On the part of the hepatobiliary system: impaired liver function, increased activity of liver enzymes, hepatonecrosis (dose-dependent effect), liver failure.
From the blood and lymphatic system: anemia (including hemolytic), sulfhemoglobinemia and methemoglobinemia, thrombocytopenia, leukopenia, agranulocytosis, pancytopenia, bruising or bleeding.
On the part of the kidneys and urinary system: urination disorders, urinary retention (more likely in patients with prostatic hypertrophy), renal colic, nephrotoxic effect.
Cardiovascular system: increased blood pressure, tachycardia or reflex bradycardia, palpitations, shortness of breath, heart pain.
Respiratory, thoracic and mediastinal disorders: bronchospasm in patients sensitive to aspirin and other nonsteroidal anti-inflammatory drugs.

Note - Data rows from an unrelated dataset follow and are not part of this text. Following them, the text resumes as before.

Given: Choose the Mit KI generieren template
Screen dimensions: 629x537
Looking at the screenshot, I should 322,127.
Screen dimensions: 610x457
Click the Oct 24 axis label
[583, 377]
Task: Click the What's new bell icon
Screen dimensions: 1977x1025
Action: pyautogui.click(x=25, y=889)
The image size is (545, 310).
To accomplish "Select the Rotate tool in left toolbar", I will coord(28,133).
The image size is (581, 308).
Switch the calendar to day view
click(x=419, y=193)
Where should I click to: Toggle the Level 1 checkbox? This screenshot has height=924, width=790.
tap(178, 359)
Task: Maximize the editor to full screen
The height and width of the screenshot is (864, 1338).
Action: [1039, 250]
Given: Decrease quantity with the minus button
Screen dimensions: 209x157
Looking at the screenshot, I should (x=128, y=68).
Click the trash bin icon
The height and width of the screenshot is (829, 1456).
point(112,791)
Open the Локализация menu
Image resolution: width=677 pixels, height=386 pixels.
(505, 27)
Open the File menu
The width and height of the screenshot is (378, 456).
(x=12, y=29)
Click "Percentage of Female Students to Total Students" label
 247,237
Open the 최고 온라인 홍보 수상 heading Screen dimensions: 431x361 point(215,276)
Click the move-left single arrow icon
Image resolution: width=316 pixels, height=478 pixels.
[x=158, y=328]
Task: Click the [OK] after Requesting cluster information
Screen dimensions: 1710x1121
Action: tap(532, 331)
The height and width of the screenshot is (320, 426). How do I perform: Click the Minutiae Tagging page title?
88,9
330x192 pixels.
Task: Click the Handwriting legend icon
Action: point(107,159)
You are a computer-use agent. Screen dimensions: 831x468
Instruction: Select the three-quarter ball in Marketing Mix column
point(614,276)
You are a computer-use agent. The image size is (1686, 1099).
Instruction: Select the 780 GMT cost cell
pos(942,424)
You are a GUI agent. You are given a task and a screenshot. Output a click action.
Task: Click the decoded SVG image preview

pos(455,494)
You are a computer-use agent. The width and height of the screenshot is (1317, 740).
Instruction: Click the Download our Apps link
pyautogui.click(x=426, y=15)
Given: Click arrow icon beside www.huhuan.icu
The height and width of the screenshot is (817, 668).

Others: general weakness, fever, hypoglycemia, glycosuria, zinc and copper metabolism disorders.
The drug may have a slight laxative effect.
Expiration date
3 years.
Storage conditions
Store at a temperature not exceeding 25 °C, out of the reach and sight of children.
Packaging
5 or 10 bags in a cardboard box.
Vacation category
Without a prescription.
Producer
SmithKline Beecham SA, Spain.
Address
Ctra. de Ajalvir, Km. 2.500, Alcalа de Henares 28806 (Madrid), Spain/Ctra. de Ajalvir, Km. 2.500, Alcalа de Henares 28806 (Madrid), Spain.